小さなところから自分の「want」を聴く練習

を始めたということです。
例えば、昼ご飯に何を食べるかという小さなことであっても、「手っ取り早く食べられる」とか「カロリーが高い」とか合理的な計算は置いておいて、

「自分は今どんなものを食べたいと感じているんだろう」ということだけに集中

して選んでみるんです。

心のおもむくままにいきあたりばったり、ということがとても良い

のであり、

目的や時間の制限を決めず、自分の心がどこにワクワクするのか、「want」の声を聴くことを意識することが大切

だということです。

「自分が心から~したい」という思いを優先するのは、大人になればなるほど慣れていなければ難しくなると思います。
打算や合理性を全く無視して選択するということを、自分自身がしばしば諦めているように思いました。
心にあるはずのワクワクも「明日もし死ぬとしたら」と「死」を意識することで、取り戻せるものではないかと思いました。

第4章「今日を大切にするために、自分の「want」に向き合う」では、著者の経験を通して、「want」の自分に向き合う方法を知ることができます。

死をないものとしてしまう世界はいつか破綻する

清水さんは、

「死」については考えないようにしよう、という風潮が現代にはある

と思っています。
人生100年時代を言われるなか、「死ぬ」ことについての意識は遠のいているのではないでしょうか。

自分の人生を考えるとき、例えば100歳まで生きたら、老後は何をして過ごすか、少しでも若く見えるために何をするか、そんなことを先に考えるのではないでしょうか。

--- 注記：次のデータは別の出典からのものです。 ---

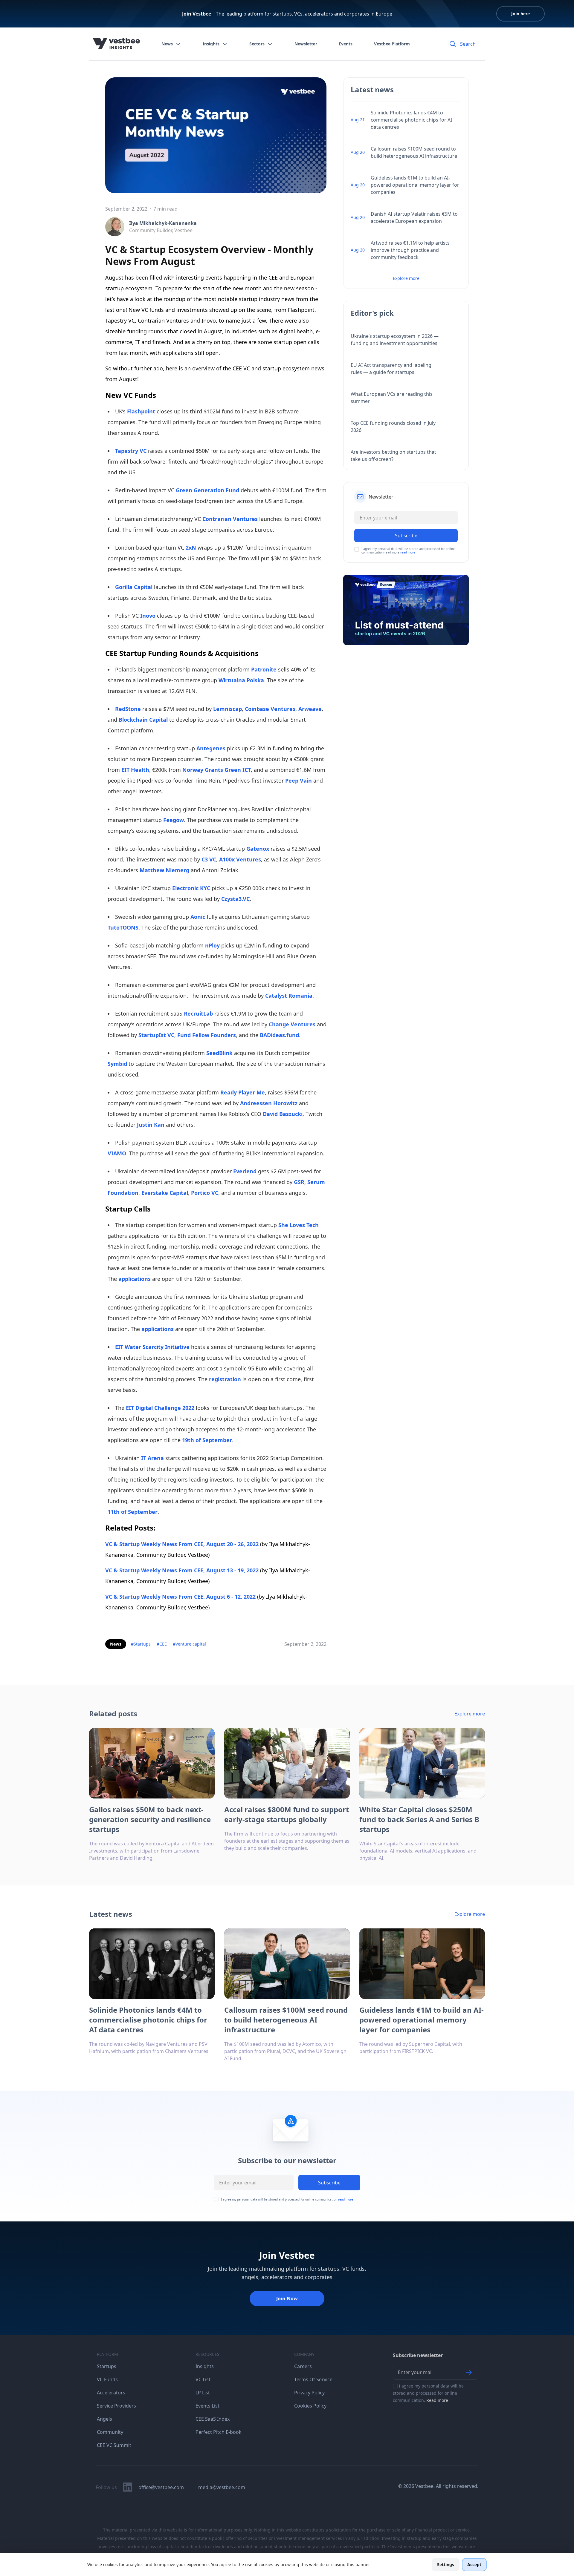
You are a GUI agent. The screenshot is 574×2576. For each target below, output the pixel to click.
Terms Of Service (313, 2379)
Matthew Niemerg (164, 870)
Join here (520, 13)
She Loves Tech (298, 1225)
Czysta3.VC (235, 898)
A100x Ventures (240, 859)
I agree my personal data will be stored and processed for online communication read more (408, 550)
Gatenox (257, 848)
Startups (106, 2366)
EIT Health (135, 769)
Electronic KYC (191, 888)
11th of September (133, 1511)
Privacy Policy (309, 2392)
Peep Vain (298, 780)
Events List (207, 2405)
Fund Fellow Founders (206, 1035)
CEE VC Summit (114, 2445)
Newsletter (305, 44)
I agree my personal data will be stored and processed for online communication (287, 2199)
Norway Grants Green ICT (216, 769)
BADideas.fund (279, 1035)
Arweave (310, 708)
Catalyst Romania (288, 995)
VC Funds (107, 2379)
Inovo (147, 615)
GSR (299, 1182)
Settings (445, 2564)
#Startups (141, 1644)
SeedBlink (219, 1053)
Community (110, 2432)
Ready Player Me (242, 1092)
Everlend (245, 1171)
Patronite (264, 669)
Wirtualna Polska (241, 680)
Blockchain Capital (143, 719)
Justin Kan (150, 1124)
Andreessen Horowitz (268, 1103)
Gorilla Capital (133, 587)
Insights (211, 44)
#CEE (162, 1644)
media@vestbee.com (221, 2487)
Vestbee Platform (392, 44)
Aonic (197, 916)
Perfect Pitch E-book (219, 2432)
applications (134, 1278)
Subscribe (329, 2182)
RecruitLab (198, 1013)
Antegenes (210, 748)
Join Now (287, 2298)
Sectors (257, 44)
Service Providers (116, 2405)
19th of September (207, 1440)
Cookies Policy (310, 2405)
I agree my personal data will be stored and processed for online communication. (428, 2393)
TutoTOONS (123, 927)
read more (407, 552)
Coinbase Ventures (270, 708)
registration (225, 1379)
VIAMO (117, 1153)
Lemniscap (227, 708)
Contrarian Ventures (230, 518)
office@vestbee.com (161, 2487)
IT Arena (152, 1458)
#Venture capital (189, 1644)
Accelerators (111, 2392)
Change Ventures (292, 1024)
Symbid (117, 1063)
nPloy (212, 945)
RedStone (128, 708)
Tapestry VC (130, 450)
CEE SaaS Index (213, 2419)
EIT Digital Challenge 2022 (160, 1407)
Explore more (406, 278)
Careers (303, 2366)
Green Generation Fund (207, 490)
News (167, 44)
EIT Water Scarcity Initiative (152, 1346)
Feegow (173, 820)
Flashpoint (141, 411)
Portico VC (204, 1192)
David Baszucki (283, 1113)
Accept (474, 2564)
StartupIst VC (156, 1035)
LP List (203, 2392)
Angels (104, 2419)
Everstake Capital (164, 1192)
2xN (191, 547)
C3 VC (208, 859)
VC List (203, 2379)
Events (345, 44)
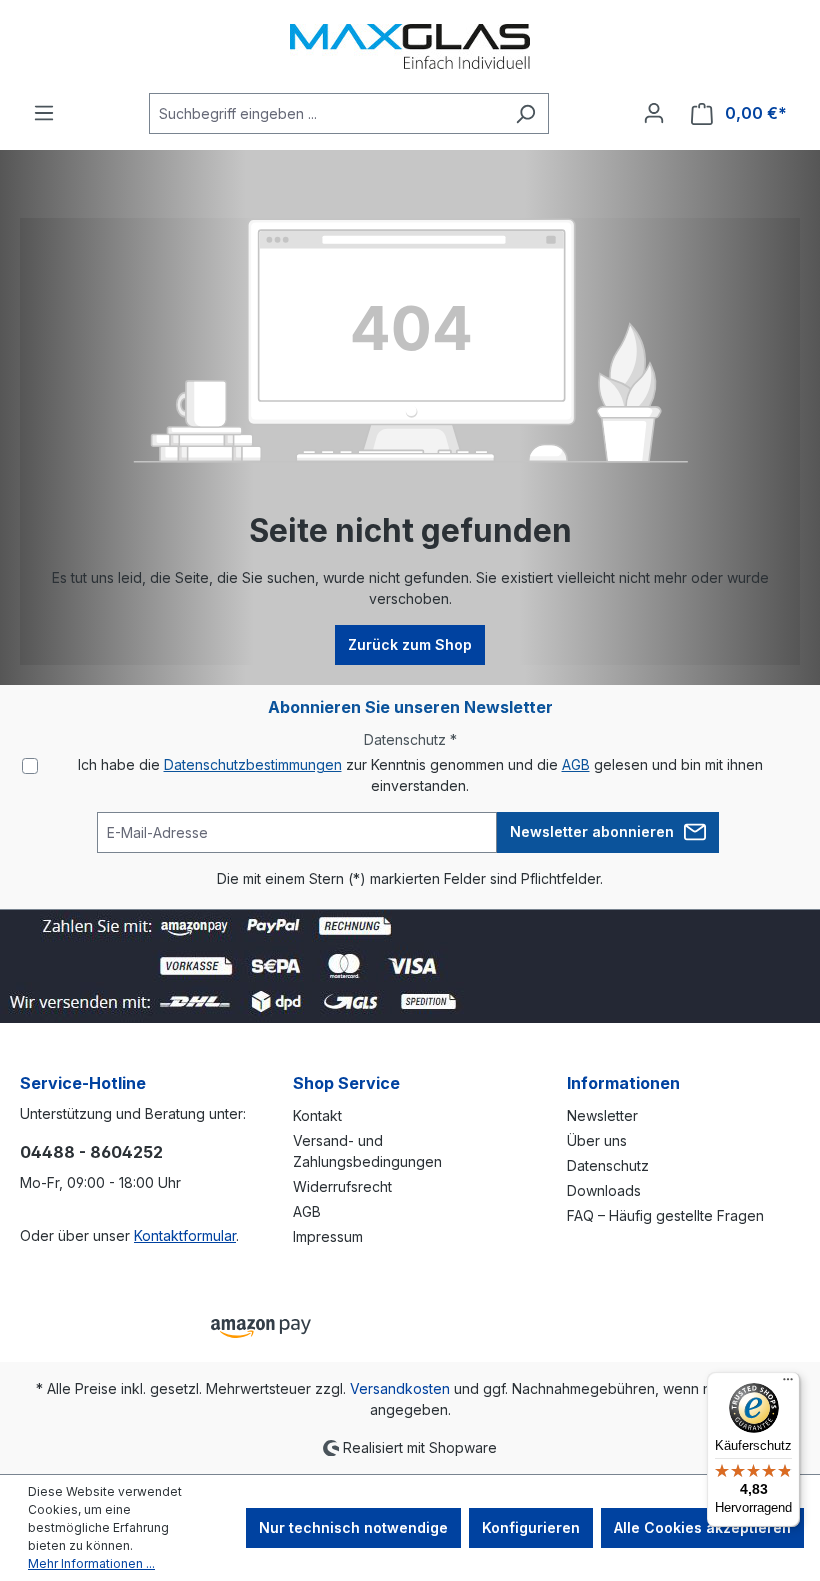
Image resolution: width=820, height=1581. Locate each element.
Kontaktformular (185, 1235)
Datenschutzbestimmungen (253, 764)
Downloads (604, 1190)
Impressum (328, 1236)
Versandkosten (400, 1388)
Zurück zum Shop (410, 644)
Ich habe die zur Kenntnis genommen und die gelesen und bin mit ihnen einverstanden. (420, 775)
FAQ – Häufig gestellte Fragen (665, 1215)
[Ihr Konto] (654, 113)
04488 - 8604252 (91, 1152)
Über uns (597, 1140)
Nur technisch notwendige (353, 1527)
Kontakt (317, 1115)
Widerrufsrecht (342, 1186)
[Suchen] (525, 113)
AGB (576, 764)
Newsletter (602, 1115)
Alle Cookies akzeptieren (702, 1527)
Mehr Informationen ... (91, 1563)
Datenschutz (608, 1165)
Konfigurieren (531, 1527)
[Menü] (44, 113)
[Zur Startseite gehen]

「人間には限界があり、いずれ死を迎える」と知っていることが、非常に重要な意味を持つ

ので、今のように「死」をなるべく考えないということは

現代社会のひとつの病理

だと清水さんは考えています。

「死を見つめることは、どう生きるかを見つめることだと気づきました」

これは清水さんの多くの患者さんが言う言葉だそうです。

有限を意識することは、「大切な今を無駄にしないで生きよう」という心構えにつながり、人生を豊かにします。

今日健康であっても、明日事故に遭うかもしれないし、一年後には聞いたこともない病気に罹っているかもしれない…なのになぜか私たちは、自分の運に根拠のない自信を持っているなと思います。
ぼんやり生きることが悪いことだと思いませんが、何かやりたいことがあるのに、ぼーっとした時間を過ごしてしまうのは、自分が終わりを意識していないからだと感じました。

終わりのなかでも、「死」は自分にとって究極の終わりであり、そこから考えて、自分の人生をどう生きたいか見つめ直すのは、意義のある方法だと思いました。

第5章は「死を見つめることは、どう生きるかを見つめること」について語られています。「死」を意識することの大切さ、「死」や「死後」への不安にどう対策するか、「幸せ」についてを知ることができます。

まとめ

人生100年時代、自分が一般的な寿命に近づいているのでなければ、重い病に罹っているのでなければ、「死」を意識することはほとんどないと思います。
ですが、著者の経験、そしてこの本に登場する患者さんの経験を知って、自分の「生」は永遠ではないし、終わりは明日かもしれないことを考えさせられます。
自分の人生をもっと有意義にしたい人、死が怖いと感じる人に、実際に「死」を身近に感じてきた人たちから、これから自分はどう生きていけばいいかを考え学べる1冊になっています。